• _Task prompt_
In the records below, find the line with "The image size is (1048, 588)." and the line with "Given: Click the left". Print both exactly, along with every line between them, and no other line.

• _Entries supplied_
▶

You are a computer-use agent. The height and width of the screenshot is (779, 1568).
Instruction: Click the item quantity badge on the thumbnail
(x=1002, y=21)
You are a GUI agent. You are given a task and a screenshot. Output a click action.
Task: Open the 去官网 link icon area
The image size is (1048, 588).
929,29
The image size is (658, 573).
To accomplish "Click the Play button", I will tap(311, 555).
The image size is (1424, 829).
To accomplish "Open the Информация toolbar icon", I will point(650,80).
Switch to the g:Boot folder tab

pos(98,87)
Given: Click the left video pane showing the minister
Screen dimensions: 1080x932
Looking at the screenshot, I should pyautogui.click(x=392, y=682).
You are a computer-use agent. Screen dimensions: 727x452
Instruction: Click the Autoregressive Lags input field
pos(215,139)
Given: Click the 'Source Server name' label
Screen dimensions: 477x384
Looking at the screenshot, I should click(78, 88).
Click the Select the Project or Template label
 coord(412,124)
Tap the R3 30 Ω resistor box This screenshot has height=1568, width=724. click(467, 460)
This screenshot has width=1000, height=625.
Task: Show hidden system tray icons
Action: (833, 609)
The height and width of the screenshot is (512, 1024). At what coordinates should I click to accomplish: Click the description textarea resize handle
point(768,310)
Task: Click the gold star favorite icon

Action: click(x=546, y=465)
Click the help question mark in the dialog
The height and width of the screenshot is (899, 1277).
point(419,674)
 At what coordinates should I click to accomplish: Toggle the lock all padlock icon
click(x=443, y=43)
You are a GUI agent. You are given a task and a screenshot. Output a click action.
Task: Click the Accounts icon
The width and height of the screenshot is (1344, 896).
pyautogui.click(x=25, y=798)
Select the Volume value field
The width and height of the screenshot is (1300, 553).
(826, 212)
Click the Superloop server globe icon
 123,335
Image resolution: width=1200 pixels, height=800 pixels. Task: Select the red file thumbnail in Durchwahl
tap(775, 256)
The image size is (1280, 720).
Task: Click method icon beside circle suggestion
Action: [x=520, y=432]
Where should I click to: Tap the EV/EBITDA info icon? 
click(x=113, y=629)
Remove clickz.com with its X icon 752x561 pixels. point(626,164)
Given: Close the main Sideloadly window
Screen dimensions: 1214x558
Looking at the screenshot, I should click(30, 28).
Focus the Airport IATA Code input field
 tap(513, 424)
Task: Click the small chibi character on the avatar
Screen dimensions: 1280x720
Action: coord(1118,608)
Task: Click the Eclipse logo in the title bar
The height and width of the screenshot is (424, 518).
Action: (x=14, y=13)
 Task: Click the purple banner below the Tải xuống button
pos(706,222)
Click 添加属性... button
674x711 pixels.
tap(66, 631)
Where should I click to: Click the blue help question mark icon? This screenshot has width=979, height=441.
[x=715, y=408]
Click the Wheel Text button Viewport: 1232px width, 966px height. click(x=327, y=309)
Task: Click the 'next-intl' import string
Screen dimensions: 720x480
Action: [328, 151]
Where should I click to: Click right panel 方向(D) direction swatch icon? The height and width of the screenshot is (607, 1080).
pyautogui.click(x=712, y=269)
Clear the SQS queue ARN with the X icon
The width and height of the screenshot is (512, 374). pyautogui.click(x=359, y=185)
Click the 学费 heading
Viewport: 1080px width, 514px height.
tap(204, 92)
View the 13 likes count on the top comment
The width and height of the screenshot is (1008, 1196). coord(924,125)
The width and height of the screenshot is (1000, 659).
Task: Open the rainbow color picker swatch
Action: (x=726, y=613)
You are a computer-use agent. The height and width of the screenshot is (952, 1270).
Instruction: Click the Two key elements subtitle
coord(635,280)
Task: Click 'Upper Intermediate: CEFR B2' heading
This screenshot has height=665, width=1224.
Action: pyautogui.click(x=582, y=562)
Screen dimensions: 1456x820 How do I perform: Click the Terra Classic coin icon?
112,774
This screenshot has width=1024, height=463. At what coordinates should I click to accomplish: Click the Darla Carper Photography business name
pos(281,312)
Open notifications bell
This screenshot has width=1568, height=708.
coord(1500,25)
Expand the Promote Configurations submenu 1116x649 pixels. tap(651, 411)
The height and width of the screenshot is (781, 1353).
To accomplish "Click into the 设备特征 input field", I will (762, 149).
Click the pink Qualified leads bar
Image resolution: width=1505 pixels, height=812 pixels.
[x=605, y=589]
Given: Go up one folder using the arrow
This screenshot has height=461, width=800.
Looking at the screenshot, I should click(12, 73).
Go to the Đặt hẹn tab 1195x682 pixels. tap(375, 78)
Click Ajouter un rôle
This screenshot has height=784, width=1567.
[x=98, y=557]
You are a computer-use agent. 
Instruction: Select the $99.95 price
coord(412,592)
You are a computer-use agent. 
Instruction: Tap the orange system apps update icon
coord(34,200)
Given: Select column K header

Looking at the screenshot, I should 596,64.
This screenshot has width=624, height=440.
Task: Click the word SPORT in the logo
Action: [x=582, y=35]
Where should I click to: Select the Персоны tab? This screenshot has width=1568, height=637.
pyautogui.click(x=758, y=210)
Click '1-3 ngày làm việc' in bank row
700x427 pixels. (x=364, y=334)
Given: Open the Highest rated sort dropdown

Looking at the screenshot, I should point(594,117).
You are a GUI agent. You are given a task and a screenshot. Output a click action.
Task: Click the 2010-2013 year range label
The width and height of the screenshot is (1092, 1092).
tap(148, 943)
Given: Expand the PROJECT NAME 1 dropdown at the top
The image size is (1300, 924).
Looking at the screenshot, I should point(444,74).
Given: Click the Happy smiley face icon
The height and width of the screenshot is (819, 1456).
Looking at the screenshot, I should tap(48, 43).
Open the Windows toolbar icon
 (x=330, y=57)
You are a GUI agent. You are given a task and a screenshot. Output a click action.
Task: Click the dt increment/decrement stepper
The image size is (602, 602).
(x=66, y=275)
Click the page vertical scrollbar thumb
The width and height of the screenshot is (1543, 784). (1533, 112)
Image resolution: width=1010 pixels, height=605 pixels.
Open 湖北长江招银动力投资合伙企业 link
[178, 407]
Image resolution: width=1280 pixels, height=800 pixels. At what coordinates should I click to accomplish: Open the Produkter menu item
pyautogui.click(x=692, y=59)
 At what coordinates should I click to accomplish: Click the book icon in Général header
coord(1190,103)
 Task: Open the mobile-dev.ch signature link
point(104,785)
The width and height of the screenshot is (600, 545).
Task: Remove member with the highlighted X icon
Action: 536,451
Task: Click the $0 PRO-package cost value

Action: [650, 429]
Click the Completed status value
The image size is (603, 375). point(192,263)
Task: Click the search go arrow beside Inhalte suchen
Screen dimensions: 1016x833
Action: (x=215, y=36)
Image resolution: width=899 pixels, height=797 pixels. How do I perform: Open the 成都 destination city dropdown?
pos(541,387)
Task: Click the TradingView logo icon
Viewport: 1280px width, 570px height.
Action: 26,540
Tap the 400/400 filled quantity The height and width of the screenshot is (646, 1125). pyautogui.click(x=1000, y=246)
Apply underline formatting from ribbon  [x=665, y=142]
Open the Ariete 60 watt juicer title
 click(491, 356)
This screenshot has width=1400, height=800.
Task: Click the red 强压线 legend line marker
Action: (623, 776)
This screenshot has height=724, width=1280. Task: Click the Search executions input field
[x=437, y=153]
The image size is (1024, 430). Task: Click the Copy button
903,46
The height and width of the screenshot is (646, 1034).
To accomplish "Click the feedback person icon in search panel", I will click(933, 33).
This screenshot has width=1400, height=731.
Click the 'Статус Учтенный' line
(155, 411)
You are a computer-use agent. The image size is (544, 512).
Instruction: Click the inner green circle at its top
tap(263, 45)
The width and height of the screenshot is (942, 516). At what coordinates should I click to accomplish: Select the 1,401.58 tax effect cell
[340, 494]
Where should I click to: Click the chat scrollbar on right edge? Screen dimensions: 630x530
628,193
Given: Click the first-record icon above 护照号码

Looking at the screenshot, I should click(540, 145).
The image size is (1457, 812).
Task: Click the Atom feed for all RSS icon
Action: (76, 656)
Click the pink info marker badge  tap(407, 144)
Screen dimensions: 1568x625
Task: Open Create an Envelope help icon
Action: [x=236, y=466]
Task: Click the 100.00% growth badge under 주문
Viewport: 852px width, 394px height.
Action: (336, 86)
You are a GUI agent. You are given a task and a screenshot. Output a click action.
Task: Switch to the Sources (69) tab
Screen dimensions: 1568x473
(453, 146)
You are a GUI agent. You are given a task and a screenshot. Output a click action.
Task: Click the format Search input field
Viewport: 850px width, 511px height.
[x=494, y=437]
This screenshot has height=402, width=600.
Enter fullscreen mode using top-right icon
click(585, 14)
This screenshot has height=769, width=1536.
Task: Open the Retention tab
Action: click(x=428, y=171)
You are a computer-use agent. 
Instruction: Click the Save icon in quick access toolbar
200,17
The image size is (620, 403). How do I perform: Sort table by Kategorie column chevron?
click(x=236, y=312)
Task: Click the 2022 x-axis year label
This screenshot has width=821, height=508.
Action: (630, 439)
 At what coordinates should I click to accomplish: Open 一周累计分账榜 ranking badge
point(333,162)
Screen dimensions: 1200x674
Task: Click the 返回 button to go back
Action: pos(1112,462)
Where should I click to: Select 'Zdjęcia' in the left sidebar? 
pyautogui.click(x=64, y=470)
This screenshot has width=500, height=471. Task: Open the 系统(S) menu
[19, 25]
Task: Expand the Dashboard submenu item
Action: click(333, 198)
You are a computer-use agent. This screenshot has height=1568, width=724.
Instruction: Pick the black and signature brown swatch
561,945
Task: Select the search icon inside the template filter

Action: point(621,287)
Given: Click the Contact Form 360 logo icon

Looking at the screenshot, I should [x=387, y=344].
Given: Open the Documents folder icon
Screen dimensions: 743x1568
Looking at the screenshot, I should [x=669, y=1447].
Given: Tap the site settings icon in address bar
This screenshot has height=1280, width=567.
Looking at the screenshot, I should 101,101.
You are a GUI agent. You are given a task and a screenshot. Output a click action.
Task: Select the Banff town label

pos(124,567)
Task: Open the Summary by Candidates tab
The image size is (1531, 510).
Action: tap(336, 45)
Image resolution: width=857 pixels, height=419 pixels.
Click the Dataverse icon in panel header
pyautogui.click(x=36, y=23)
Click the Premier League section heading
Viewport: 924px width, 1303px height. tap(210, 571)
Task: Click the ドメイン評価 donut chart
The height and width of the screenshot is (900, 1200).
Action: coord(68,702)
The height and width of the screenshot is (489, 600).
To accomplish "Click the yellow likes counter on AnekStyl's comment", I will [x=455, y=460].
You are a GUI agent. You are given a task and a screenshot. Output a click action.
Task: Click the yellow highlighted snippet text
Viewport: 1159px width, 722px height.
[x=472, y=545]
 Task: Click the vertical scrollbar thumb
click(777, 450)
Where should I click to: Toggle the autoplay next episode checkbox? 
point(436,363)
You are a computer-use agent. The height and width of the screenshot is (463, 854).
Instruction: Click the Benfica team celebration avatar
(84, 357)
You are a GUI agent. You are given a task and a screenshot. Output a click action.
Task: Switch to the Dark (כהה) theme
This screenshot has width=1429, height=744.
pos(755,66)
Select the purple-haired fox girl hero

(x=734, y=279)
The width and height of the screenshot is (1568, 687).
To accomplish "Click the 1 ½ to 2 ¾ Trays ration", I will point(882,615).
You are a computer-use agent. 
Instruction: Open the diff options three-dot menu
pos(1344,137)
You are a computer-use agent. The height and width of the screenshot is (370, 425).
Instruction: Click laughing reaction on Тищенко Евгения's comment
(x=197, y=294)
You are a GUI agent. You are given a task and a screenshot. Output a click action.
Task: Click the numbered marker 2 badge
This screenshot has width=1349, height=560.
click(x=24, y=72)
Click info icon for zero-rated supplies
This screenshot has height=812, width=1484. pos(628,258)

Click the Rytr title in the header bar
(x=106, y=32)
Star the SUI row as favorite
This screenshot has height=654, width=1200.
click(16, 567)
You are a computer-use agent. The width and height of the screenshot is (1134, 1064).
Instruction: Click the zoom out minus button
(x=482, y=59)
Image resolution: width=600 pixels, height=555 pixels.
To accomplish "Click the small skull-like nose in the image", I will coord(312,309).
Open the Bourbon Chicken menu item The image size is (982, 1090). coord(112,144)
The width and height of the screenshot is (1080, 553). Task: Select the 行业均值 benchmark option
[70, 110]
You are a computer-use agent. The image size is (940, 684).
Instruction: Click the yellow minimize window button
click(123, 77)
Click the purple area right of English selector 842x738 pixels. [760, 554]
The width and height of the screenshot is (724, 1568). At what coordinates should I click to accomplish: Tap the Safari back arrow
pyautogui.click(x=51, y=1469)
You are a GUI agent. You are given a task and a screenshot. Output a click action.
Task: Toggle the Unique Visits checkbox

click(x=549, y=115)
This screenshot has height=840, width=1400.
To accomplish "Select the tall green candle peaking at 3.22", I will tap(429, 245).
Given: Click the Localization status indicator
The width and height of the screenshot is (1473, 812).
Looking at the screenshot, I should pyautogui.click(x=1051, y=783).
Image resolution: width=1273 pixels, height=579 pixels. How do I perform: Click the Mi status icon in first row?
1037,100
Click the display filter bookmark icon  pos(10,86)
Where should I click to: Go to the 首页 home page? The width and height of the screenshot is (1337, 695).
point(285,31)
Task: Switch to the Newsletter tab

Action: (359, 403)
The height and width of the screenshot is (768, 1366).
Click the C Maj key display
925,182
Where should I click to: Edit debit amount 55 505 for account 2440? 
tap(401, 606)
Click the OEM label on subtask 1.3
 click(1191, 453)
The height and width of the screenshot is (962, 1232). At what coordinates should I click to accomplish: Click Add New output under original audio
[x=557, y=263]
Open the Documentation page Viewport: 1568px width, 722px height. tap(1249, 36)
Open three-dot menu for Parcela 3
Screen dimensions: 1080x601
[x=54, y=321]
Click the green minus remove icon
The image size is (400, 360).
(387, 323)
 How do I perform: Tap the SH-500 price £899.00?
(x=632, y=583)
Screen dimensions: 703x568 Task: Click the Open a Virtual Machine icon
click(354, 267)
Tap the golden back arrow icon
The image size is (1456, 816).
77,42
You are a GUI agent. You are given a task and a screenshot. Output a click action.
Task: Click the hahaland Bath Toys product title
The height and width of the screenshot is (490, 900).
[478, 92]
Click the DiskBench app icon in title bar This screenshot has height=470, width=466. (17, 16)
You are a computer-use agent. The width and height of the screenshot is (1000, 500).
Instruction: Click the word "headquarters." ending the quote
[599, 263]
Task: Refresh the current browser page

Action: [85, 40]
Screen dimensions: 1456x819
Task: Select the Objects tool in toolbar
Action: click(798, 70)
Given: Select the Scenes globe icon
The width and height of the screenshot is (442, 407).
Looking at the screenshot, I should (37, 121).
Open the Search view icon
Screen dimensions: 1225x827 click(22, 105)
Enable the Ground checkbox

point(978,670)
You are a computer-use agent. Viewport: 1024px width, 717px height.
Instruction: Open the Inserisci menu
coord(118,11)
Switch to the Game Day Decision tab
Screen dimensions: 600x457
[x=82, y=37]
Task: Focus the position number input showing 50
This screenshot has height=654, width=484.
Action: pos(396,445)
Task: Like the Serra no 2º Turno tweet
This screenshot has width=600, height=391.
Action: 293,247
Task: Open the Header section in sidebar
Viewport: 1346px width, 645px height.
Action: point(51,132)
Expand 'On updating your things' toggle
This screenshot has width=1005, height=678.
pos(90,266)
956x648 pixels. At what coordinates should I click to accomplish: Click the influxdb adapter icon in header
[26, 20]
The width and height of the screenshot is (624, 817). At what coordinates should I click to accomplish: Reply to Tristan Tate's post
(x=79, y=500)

◀

• _Expected answer_
The image size is (1048, 588).
929,29
The image size is (658, 573).
To accomplish "Click the Play button", I will tap(311, 555).
The image size is (1424, 829).
To accomplish "Open the Информация toolbar icon", I will point(650,80).
Switch to the g:Boot folder tab

pos(98,87)
Given: Click the left video pane showing the minister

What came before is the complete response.